Saved entries

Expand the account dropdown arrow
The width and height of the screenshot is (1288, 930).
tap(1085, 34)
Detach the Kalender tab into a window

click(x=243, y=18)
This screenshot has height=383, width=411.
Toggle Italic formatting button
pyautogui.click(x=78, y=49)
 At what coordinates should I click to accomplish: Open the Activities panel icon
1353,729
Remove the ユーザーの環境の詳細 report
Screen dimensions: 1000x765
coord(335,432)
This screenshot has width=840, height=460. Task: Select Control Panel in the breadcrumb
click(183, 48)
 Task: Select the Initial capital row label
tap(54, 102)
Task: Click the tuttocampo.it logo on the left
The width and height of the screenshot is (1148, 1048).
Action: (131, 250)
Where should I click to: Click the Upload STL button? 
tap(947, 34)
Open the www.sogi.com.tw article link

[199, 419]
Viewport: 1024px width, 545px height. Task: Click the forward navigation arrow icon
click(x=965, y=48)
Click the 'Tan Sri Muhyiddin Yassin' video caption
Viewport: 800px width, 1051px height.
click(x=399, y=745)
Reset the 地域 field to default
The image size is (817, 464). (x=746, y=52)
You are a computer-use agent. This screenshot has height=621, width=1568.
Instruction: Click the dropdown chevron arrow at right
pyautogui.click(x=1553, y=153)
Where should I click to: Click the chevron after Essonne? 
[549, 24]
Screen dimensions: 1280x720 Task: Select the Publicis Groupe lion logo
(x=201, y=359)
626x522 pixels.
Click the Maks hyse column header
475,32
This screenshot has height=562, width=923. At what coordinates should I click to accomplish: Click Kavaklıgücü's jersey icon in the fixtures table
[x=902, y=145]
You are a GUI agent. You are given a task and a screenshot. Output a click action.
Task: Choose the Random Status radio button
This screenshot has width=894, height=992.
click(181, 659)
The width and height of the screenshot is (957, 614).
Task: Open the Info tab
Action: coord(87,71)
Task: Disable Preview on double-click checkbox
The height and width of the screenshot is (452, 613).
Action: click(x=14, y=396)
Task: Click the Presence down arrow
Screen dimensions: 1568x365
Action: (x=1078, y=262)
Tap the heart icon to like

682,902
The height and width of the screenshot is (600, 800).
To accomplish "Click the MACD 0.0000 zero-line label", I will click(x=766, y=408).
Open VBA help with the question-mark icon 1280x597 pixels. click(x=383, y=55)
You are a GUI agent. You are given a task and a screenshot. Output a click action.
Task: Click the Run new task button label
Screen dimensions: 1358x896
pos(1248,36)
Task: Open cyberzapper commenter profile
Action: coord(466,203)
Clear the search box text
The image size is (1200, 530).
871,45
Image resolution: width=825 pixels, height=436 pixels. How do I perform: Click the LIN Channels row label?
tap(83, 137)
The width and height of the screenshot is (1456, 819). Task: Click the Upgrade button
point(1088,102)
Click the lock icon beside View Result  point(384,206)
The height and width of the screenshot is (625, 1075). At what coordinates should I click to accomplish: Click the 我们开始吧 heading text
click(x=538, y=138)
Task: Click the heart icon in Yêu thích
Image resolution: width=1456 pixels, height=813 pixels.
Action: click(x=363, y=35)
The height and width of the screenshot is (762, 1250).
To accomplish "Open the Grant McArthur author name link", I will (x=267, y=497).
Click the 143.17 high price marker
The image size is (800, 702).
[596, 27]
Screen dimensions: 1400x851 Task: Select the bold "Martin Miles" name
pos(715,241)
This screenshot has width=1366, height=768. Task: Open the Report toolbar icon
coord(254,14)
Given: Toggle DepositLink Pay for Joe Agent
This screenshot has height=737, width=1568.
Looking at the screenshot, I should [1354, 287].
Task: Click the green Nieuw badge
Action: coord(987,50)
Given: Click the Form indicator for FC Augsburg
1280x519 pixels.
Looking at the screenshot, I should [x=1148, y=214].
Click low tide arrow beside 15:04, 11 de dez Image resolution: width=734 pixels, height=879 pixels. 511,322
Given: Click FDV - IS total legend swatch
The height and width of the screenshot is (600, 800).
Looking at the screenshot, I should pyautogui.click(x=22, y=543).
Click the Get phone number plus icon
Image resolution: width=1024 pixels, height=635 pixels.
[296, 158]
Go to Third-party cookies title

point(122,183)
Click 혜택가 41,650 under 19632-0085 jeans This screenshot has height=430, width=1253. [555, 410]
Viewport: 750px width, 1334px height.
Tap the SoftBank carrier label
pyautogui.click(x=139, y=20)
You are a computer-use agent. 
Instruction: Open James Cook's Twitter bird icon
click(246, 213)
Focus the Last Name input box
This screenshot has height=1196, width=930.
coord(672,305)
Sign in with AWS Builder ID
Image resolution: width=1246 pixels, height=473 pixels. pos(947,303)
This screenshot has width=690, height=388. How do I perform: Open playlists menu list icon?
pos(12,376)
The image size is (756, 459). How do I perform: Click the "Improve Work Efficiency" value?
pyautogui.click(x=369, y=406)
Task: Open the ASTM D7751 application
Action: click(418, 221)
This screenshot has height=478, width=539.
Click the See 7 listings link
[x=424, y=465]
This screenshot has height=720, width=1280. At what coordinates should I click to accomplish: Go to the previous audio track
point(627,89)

### Goal of the exercise
Reproduce the data shown above with every line intact.

### Exercise result
Expand the account dropdown arrow
The width and height of the screenshot is (1288, 930).
tap(1085, 34)
Detach the Kalender tab into a window

click(x=243, y=18)
This screenshot has height=383, width=411.
Toggle Italic formatting button
pyautogui.click(x=78, y=49)
 At what coordinates should I click to accomplish: Open the Activities panel icon
1353,729
Remove the ユーザーの環境の詳細 report
Screen dimensions: 1000x765
coord(335,432)
This screenshot has width=840, height=460. Task: Select Control Panel in the breadcrumb
click(183, 48)
 Task: Select the Initial capital row label
tap(54, 102)
Task: Click the tuttocampo.it logo on the left
The width and height of the screenshot is (1148, 1048).
Action: (131, 250)
Where should I click to: Click the Upload STL button? 
tap(947, 34)
Open the www.sogi.com.tw article link

[199, 419]
Viewport: 1024px width, 545px height. Task: Click the forward navigation arrow icon
click(x=965, y=48)
Click the 'Tan Sri Muhyiddin Yassin' video caption
Viewport: 800px width, 1051px height.
click(x=399, y=745)
Reset the 地域 field to default
The image size is (817, 464). (x=746, y=52)
You are a computer-use agent. This screenshot has height=621, width=1568.
Instruction: Click the dropdown chevron arrow at right
pyautogui.click(x=1553, y=153)
Where should I click to: Click the chevron after Essonne? 
[549, 24]
Screen dimensions: 1280x720 Task: Select the Publicis Groupe lion logo
(x=201, y=359)
626x522 pixels.
Click the Maks hyse column header
475,32
This screenshot has height=562, width=923. At what coordinates should I click to accomplish: Click Kavaklıgücü's jersey icon in the fixtures table
[x=902, y=145]
You are a GUI agent. You are given a task and a screenshot. Output a click action.
Task: Choose the Random Status radio button
This screenshot has width=894, height=992.
click(181, 659)
The width and height of the screenshot is (957, 614).
Task: Open the Info tab
Action: coord(87,71)
Task: Disable Preview on double-click checkbox
The height and width of the screenshot is (452, 613).
Action: click(x=14, y=396)
Task: Click the Presence down arrow
Screen dimensions: 1568x365
Action: (x=1078, y=262)
Tap the heart icon to like

682,902
The height and width of the screenshot is (600, 800).
To accomplish "Click the MACD 0.0000 zero-line label", I will click(x=766, y=408).
Open VBA help with the question-mark icon 1280x597 pixels. click(x=383, y=55)
You are a GUI agent. You are given a task and a screenshot. Output a click action.
Task: Click the Run new task button label
Screen dimensions: 1358x896
pos(1248,36)
Task: Open cyberzapper commenter profile
Action: coord(466,203)
Clear the search box text
The image size is (1200, 530).
871,45
Image resolution: width=825 pixels, height=436 pixels. How do I perform: Click the LIN Channels row label?
tap(83, 137)
The width and height of the screenshot is (1456, 819). Task: Click the Upgrade button
point(1088,102)
Click the lock icon beside View Result  point(384,206)
The height and width of the screenshot is (625, 1075). At what coordinates should I click to accomplish: Click the 我们开始吧 heading text
click(x=538, y=138)
Task: Click the heart icon in Yêu thích
Image resolution: width=1456 pixels, height=813 pixels.
Action: click(x=363, y=35)
The height and width of the screenshot is (762, 1250).
To accomplish "Open the Grant McArthur author name link", I will (x=267, y=497).
Click the 143.17 high price marker
The image size is (800, 702).
[596, 27]
Screen dimensions: 1400x851 Task: Select the bold "Martin Miles" name
pos(715,241)
This screenshot has width=1366, height=768. Task: Open the Report toolbar icon
coord(254,14)
Given: Toggle DepositLink Pay for Joe Agent
This screenshot has height=737, width=1568.
Looking at the screenshot, I should [1354, 287].
Task: Click the green Nieuw badge
Action: coord(987,50)
Given: Click the Form indicator for FC Augsburg
1280x519 pixels.
Looking at the screenshot, I should [x=1148, y=214].
Click low tide arrow beside 15:04, 11 de dez Image resolution: width=734 pixels, height=879 pixels. 511,322
Given: Click FDV - IS total legend swatch
The height and width of the screenshot is (600, 800).
Looking at the screenshot, I should pyautogui.click(x=22, y=543).
Click the Get phone number plus icon
Image resolution: width=1024 pixels, height=635 pixels.
[296, 158]
Go to Third-party cookies title

point(122,183)
Click 혜택가 41,650 under 19632-0085 jeans This screenshot has height=430, width=1253. [555, 410]
Viewport: 750px width, 1334px height.
Tap the SoftBank carrier label
pyautogui.click(x=139, y=20)
You are a computer-use agent. 
Instruction: Open James Cook's Twitter bird icon
click(246, 213)
Focus the Last Name input box
This screenshot has height=1196, width=930.
coord(672,305)
Sign in with AWS Builder ID
Image resolution: width=1246 pixels, height=473 pixels. pos(947,303)
This screenshot has width=690, height=388. How do I perform: Open playlists menu list icon?
pos(12,376)
The image size is (756, 459). How do I perform: Click the "Improve Work Efficiency" value?
pyautogui.click(x=369, y=406)
Task: Open the ASTM D7751 application
Action: click(418, 221)
This screenshot has height=478, width=539.
Click the See 7 listings link
[x=424, y=465]
This screenshot has height=720, width=1280. At what coordinates should I click to accomplish: Go to the previous audio track
point(627,89)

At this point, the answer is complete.